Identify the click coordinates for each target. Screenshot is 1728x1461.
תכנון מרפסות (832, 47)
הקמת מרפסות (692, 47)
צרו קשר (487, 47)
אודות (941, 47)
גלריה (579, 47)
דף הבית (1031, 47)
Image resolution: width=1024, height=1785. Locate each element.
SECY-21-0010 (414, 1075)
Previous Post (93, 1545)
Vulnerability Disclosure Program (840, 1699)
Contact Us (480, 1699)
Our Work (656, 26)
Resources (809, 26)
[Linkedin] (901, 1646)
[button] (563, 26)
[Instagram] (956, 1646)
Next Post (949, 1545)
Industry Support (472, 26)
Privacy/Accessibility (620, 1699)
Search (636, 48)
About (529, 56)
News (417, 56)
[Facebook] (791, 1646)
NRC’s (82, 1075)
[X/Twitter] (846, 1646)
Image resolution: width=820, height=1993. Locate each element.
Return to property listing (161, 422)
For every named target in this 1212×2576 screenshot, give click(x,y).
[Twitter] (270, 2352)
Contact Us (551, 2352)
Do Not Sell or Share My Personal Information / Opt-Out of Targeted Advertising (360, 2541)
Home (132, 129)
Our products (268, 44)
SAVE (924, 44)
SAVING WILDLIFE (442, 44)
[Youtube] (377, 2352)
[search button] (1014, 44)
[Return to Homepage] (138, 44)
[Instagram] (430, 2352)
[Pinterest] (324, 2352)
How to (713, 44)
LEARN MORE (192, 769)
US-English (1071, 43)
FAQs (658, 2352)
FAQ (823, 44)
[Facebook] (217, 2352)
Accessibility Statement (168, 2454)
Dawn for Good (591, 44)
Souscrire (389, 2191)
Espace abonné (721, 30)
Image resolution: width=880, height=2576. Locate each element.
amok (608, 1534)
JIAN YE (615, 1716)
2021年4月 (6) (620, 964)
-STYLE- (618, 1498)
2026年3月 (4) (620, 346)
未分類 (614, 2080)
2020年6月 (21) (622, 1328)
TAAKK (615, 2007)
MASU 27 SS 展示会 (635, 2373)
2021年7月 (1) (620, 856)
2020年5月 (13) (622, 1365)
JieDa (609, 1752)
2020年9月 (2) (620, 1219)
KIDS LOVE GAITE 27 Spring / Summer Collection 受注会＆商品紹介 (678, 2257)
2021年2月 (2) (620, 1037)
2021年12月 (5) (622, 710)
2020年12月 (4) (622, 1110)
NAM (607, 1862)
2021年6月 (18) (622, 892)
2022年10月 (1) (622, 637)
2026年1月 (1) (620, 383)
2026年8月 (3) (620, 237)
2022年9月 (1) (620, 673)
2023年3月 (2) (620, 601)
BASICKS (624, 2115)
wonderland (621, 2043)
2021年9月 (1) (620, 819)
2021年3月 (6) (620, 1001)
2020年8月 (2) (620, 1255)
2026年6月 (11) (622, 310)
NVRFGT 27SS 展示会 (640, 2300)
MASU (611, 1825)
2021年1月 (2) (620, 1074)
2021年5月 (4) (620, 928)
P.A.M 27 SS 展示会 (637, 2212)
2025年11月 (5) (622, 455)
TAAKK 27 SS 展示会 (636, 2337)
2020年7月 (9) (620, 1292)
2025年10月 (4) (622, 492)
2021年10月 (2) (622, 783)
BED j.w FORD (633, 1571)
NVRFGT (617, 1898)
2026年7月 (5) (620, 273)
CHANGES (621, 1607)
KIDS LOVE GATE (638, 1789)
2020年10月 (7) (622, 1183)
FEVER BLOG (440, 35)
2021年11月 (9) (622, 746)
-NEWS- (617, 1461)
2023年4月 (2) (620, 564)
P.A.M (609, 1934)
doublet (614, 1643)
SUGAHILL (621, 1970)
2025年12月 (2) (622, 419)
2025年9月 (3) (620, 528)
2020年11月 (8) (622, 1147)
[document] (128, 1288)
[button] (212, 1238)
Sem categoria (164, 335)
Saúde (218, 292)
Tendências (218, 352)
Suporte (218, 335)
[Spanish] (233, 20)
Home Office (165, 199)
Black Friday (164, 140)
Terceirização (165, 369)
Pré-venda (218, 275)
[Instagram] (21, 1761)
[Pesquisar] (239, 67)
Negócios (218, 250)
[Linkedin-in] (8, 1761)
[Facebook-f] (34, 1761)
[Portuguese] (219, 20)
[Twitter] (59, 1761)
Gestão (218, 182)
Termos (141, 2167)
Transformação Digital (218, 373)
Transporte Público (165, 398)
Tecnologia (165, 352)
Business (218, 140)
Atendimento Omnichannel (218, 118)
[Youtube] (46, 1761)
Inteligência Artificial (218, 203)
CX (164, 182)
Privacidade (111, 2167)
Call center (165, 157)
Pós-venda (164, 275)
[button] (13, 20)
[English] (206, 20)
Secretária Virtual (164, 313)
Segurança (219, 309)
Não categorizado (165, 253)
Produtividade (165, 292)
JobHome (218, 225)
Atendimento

##############################

**What you need to do:**
Without altering anything, print all of the data again.

**Exercise response:**
Identify the click coordinates for each target. Screenshot is 1728x1461.
תכנון מרפסות (832, 47)
הקמת מרפסות (692, 47)
צרו קשר (487, 47)
אודות (941, 47)
גלריה (579, 47)
דף הבית (1031, 47)
Image resolution: width=1024, height=1785. Locate each element.
SECY-21-0010 (414, 1075)
Previous Post (93, 1545)
Vulnerability Disclosure Program (840, 1699)
Contact Us (480, 1699)
Our Work (656, 26)
Resources (809, 26)
[Linkedin] (901, 1646)
[button] (563, 26)
[Instagram] (956, 1646)
Next Post (949, 1545)
Industry Support (472, 26)
Privacy/Accessibility (620, 1699)
Search (636, 48)
About (529, 56)
News (417, 56)
[Facebook] (791, 1646)
NRC’s (82, 1075)
[X/Twitter] (846, 1646)
Image resolution: width=820, height=1993. Locate each element.
Return to property listing (161, 422)
For every named target in this 1212×2576 screenshot, give click(x,y).
[Twitter] (270, 2352)
Contact Us (551, 2352)
Do Not Sell or Share My Personal Information / Opt-Out of Targeted Advertising (360, 2541)
Home (132, 129)
Our products (268, 44)
SAVE (924, 44)
SAVING WILDLIFE (442, 44)
[Youtube] (377, 2352)
[search button] (1014, 44)
[Return to Homepage] (138, 44)
[Instagram] (430, 2352)
[Pinterest] (324, 2352)
How to (713, 44)
LEARN MORE (192, 769)
US-English (1071, 43)
FAQs (658, 2352)
FAQ (823, 44)
[Facebook] (217, 2352)
Accessibility Statement (168, 2454)
Dawn for Good (591, 44)
Souscrire (389, 2191)
Espace abonné (721, 30)
Image resolution: width=880, height=2576. Locate each element.
amok (608, 1534)
JIAN YE (615, 1716)
2021年4月 (6) (620, 964)
-STYLE- (618, 1498)
2026年3月 (4) (620, 346)
未分類 (614, 2080)
2020年6月 (21) (622, 1328)
TAAKK (615, 2007)
MASU 27 SS 展示会 (635, 2373)
2021年7月 (1) (620, 856)
2020年5月 (13) (622, 1365)
JieDa (609, 1752)
2020年9月 (2) (620, 1219)
KIDS LOVE GAITE 27 Spring / Summer Collection 受注会＆商品紹介 (678, 2257)
2021年2月 (2) (620, 1037)
2021年12月 (5) (622, 710)
2020年12月 (4) (622, 1110)
NAM (607, 1862)
2021年6月 (18) (622, 892)
2022年10月 (1) (622, 637)
2026年1月 (1) (620, 383)
2026年8月 (3) (620, 237)
2022年9月 (1) (620, 673)
2023年3月 (2) (620, 601)
BASICKS (624, 2115)
wonderland (621, 2043)
2021年9月 (1) (620, 819)
2021年3月 (6) (620, 1001)
2020年8月 (2) (620, 1255)
2026年6月 (11) (622, 310)
NVRFGT 27SS 展示会 (640, 2300)
MASU (611, 1825)
2021年1月 (2) (620, 1074)
2021年5月 (4) (620, 928)
P.A.M 27 SS 展示会 (637, 2212)
2025年11月 (5) (622, 455)
TAAKK 27 SS 展示会 (636, 2337)
2020年7月 (9) (620, 1292)
2025年10月 (4) (622, 492)
2021年10月 (2) (622, 783)
BED j.w FORD (633, 1571)
NVRFGT (617, 1898)
2026年7月 (5) (620, 273)
CHANGES (621, 1607)
KIDS LOVE GATE (638, 1789)
2020年10月 (7) (622, 1183)
FEVER BLOG (440, 35)
2021年11月 (9) (622, 746)
-NEWS- (617, 1461)
2023年4月 (2) (620, 564)
P.A.M (609, 1934)
doublet (614, 1643)
SUGAHILL (621, 1970)
2025年12月 (2) (622, 419)
2025年9月 (3) (620, 528)
2020年11月 (8) (622, 1147)
[document] (128, 1288)
[button] (212, 1238)
Sem categoria (164, 335)
Saúde (218, 292)
Tendências (218, 352)
Suporte (218, 335)
[Spanish] (233, 20)
Home Office (165, 199)
Black Friday (164, 140)
Terceirização (165, 369)
Pré-venda (218, 275)
[Instagram] (21, 1761)
[Pesquisar] (239, 67)
Negócios (218, 250)
[Linkedin-in] (8, 1761)
[Facebook-f] (34, 1761)
[Portuguese] (219, 20)
[Twitter] (59, 1761)
Gestão (218, 182)
Termos (141, 2167)
Transformação Digital (218, 373)
Transporte Público (165, 398)
Tecnologia (165, 352)
Business (218, 140)
Atendimento Omnichannel (218, 118)
[Youtube] (46, 1761)
Inteligência Artificial (218, 203)
CX (164, 182)
Privacidade (111, 2167)
Call center (165, 157)
Pós-venda (164, 275)
[button] (13, 20)
[English] (206, 20)
Secretária Virtual (164, 313)
Segurança (219, 309)
Não categorizado (165, 253)
Produtividade (165, 292)
JobHome (218, 225)
Atendimento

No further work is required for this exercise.